* **Brano da leggere**:
======

Due sono meglio di uno ...


 

 

Andrea con il suo strumento

 

Qualche giorno fa ricevetti la piacevolissima telefonata da parte di Andrea Boldrini, che non avevo avuto, fino a quel momento, il piacere di conoscere, il quale mi invitava a partecipare a una serata osservativa a Forca Canapina (Pg), buttando un occhio (anzi, per meglio dire, due occhi!) nel suo nuovo strumentino, un binodob dal diametro di 600 mm!


Ogni buon osservatore visuale conosce l'importanza del diametro nelle osservazioni degli oggetti del cielo profondo, ma sa [o dovrebbe sapere] anche, che l'utilizzo di entrambi gli occhi, emancipa la capacità di discernere sia i dettagli (contrasto), sia le sfumature più delicate, anche di oggetti celesti cosi eterei e impalpabili. Ma ad affiancare tutti questi non indifferenti vantaggi, bisogna considerare un aspetto che caratterizza la prestazione, eccellente, del nostro occhio, ossia quella di riuscire a apprezzare istantaneamente e (particolare molto importante), senza grosse difficoltà, regioni contigue aventi una diversissima luminosità. Potendo osservare con entrambi gli occhi, l'immagine risulterà più naturale, meno stancante e priva di quel rumore tipicamente monoculare, risultato: immagini (a parità di diametro) più brillanti, definite e ricche di informazione, con tutto quel che ne concerne. Bisogna considerare anche la spettacolarità (vedi anche Storia di un pantografo) insita nell'osservazione tipicamente binoculare.
La costruzione di un simile doppio colosso non è stata ne facile ne immediata, ma l'assoluta spettacolarità delle immagini ne ripaga ampiamente lo sforzo.


Vorrei sottolineare un aspetto importante magistralmente sollevato dall'articolo di Andrea: l'osservazione degli oggetti deep sky attraverso grandi aperture, costituisce un'esperienza davvero unica, magica oserei dire utilizzando un linguaggio trasportato dal vento dell'emozione. 

Non è assolutamente vero che la fotografia costituisce l'unico viatico per la spettacolarità, un osservazione visuale effettuata sotto i cieli adeguati e con gli strumenti adatti, rappresenta quel tipo di esperienza destinata a segnarti per tutta una vita!

======

* **Compiti richiesti**:
A – Secondo il brano sul binodob, quale diametro ha lo strumento di Andrea Boldrini?
B – Trascrivi parola per parola la parte del brano sul binodob che si apre con le parole contenenti "Qualche giorno fa" e si chiude con "diametro di 600 mm!".
I record qui riportati provengono da un'altra fonte.

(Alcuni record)

======

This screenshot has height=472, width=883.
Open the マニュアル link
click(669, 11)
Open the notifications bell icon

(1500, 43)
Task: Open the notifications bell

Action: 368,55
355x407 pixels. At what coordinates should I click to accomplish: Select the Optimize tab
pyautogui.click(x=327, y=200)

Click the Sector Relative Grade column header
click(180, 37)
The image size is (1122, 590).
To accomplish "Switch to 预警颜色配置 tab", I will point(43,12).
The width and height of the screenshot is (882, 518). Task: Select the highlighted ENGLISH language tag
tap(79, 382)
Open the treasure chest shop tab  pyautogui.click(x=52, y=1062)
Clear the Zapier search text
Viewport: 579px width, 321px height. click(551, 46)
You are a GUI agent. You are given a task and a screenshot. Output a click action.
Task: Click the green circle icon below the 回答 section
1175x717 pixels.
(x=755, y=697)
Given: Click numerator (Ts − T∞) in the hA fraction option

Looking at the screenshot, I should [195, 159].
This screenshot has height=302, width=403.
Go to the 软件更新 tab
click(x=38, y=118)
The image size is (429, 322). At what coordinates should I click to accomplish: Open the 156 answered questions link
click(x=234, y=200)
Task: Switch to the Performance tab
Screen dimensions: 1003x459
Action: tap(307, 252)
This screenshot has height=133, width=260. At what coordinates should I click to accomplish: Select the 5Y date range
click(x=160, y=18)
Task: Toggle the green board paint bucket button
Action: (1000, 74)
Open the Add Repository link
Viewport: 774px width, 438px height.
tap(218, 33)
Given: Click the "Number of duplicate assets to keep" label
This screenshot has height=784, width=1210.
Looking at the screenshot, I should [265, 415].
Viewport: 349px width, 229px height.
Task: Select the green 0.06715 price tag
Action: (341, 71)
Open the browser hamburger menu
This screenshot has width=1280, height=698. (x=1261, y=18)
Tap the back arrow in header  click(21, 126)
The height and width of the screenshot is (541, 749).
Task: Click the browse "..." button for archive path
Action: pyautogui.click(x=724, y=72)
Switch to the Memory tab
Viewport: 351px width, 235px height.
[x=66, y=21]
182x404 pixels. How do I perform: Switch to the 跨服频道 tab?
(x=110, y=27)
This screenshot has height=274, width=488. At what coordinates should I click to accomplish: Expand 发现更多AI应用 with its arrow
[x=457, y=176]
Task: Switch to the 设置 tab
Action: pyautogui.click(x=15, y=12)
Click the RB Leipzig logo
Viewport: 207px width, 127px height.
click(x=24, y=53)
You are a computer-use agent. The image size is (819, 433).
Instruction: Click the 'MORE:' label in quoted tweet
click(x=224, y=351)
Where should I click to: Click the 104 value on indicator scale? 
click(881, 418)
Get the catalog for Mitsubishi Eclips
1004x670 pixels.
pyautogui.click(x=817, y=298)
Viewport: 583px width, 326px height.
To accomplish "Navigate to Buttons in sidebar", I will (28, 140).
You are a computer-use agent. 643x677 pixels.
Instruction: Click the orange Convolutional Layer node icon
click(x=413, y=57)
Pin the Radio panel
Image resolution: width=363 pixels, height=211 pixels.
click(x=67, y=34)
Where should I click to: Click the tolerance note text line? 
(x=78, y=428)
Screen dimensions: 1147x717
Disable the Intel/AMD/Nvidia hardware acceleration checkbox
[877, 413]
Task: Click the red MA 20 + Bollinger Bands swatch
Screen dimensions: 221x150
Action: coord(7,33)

======

* **Risposte corrette**:
A – 600 mm.

B –
Qualche giorno fa ricevetti la piacevolissima telefonata da parte di Andrea Boldrini, che non avevo avuto, fino a quel momento, il piacere di conoscere, il quale mi invitava a partecipare a una serata osservativa a Forca Canapina (Pg), buttando un occhio (anzi, per meglio dire, due occhi!) nel suo nuovo strumentino, un binodob dal diametro di 600 mm!